Mike Quigley

Personal information
- Full name: Michael Anthony Joseph Quigley
- Date of birth: 2 October 1970 (age 55)
- Place of birth: Manchester, England
- Position: Midfielder

Senior career*
- Years: Team / Apps / (Gls)
- 1989–1995: Manchester City / 12 / (0)
- 1995: → Wrexham (loan) / 4 / (0)
- 1995–1998: Hull City / 38 / (3)
- 1998–1999: Altrincham
- 1999–2000: Hull City / 3 / (0)
- 2000–2001: Northwich Victoria / 1 / (0)
- Bradford Park Avenue

Managerial career
- 2009–2010: Leigh Genesis (assistant)
- 2010–2015: Chorley (assistant)

= Mike Quigley (footballer) =

English footballer

Michael Anthony Joseph Quigley (born 2 October 1970) is an English former football midfielder.

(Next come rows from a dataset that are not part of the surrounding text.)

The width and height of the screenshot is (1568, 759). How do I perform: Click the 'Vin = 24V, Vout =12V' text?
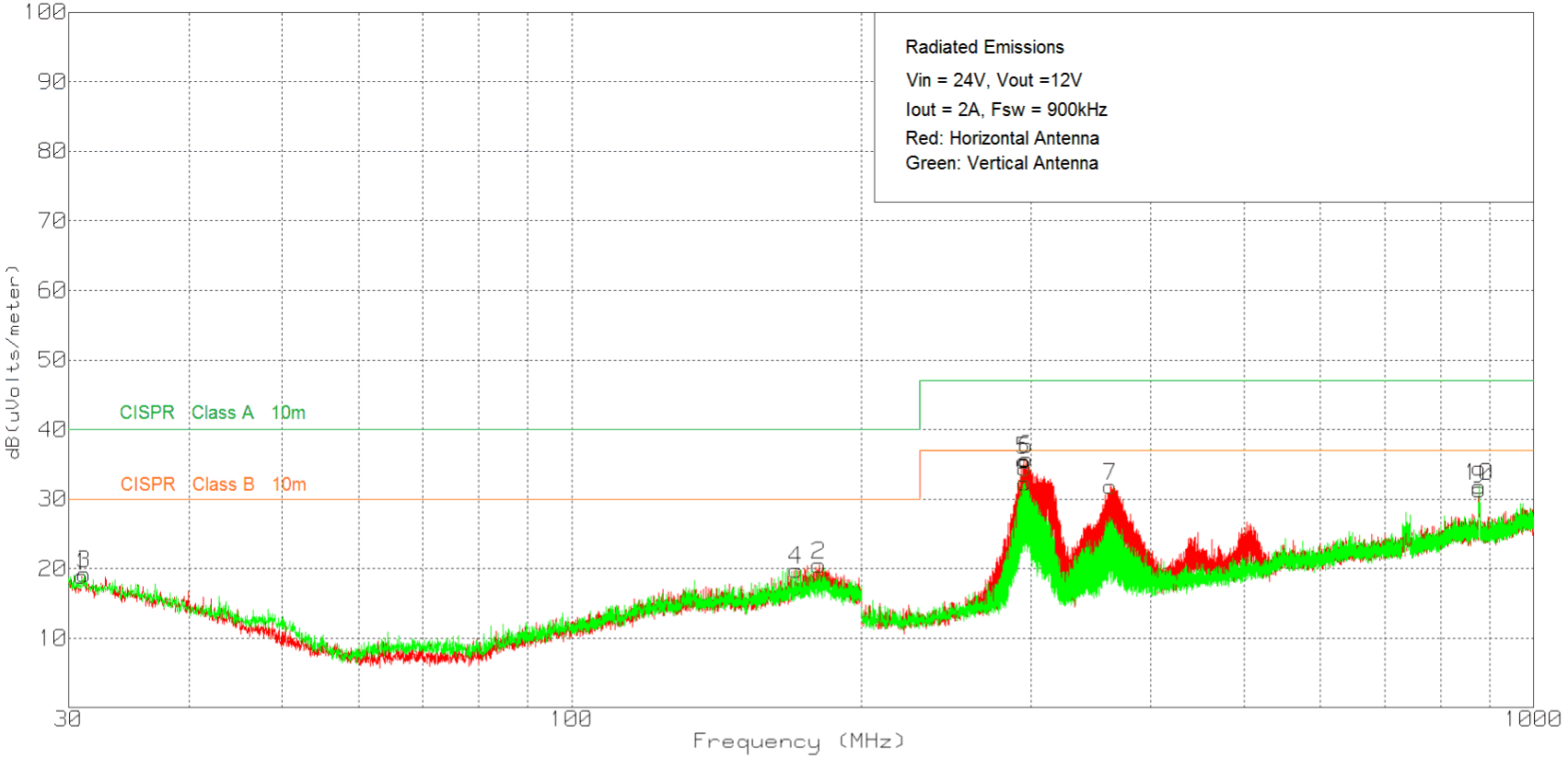click(x=993, y=80)
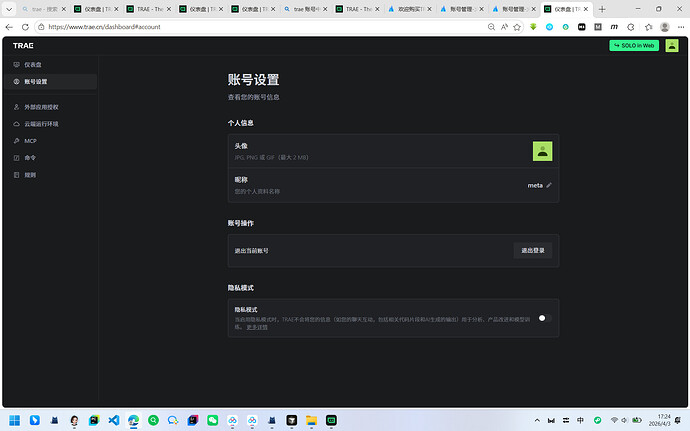Click the profile avatar image in 头像 row
Image resolution: width=690 pixels, height=431 pixels.
coord(542,151)
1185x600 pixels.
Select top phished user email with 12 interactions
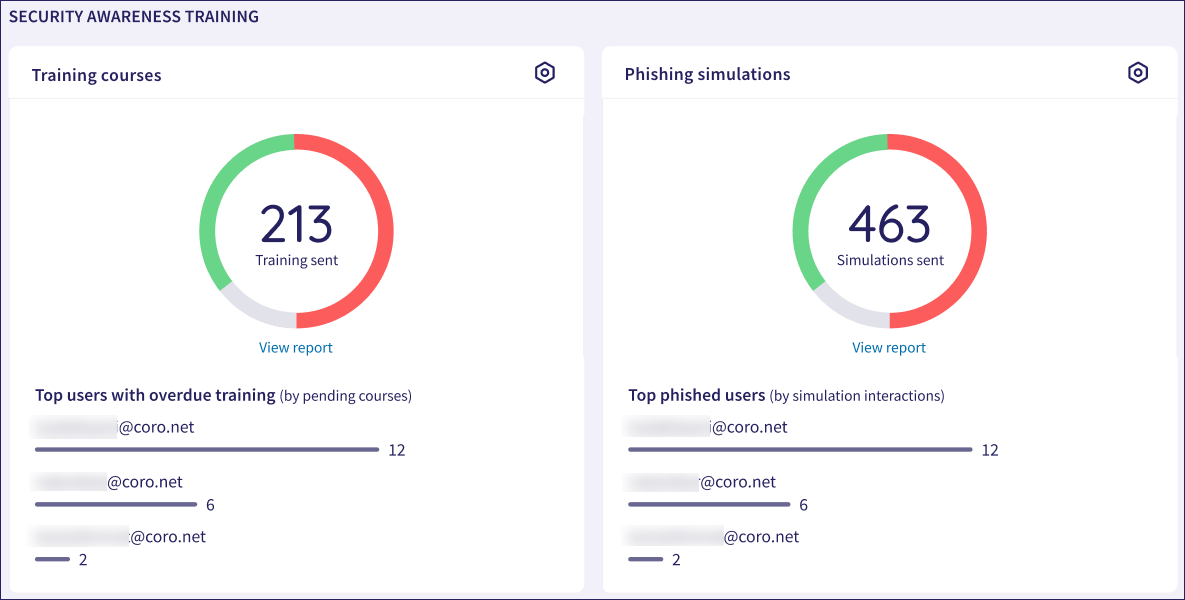pyautogui.click(x=708, y=428)
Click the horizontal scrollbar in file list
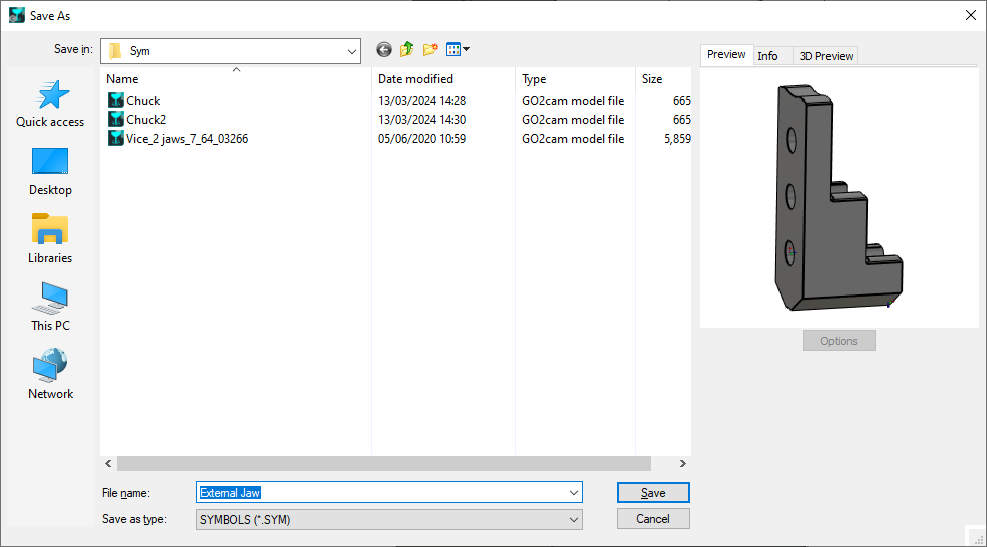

After his playing career he was also assistant manager of for Leigh Genesis alongside Gary Flitcroft, appointed on 23 March 2009. The pair later departed from the club, joining local rivals Chorley as the new management team. Whilst at the club he was arrested for a public order offence and was given a fixed penalty notice after an incident at a nightclub.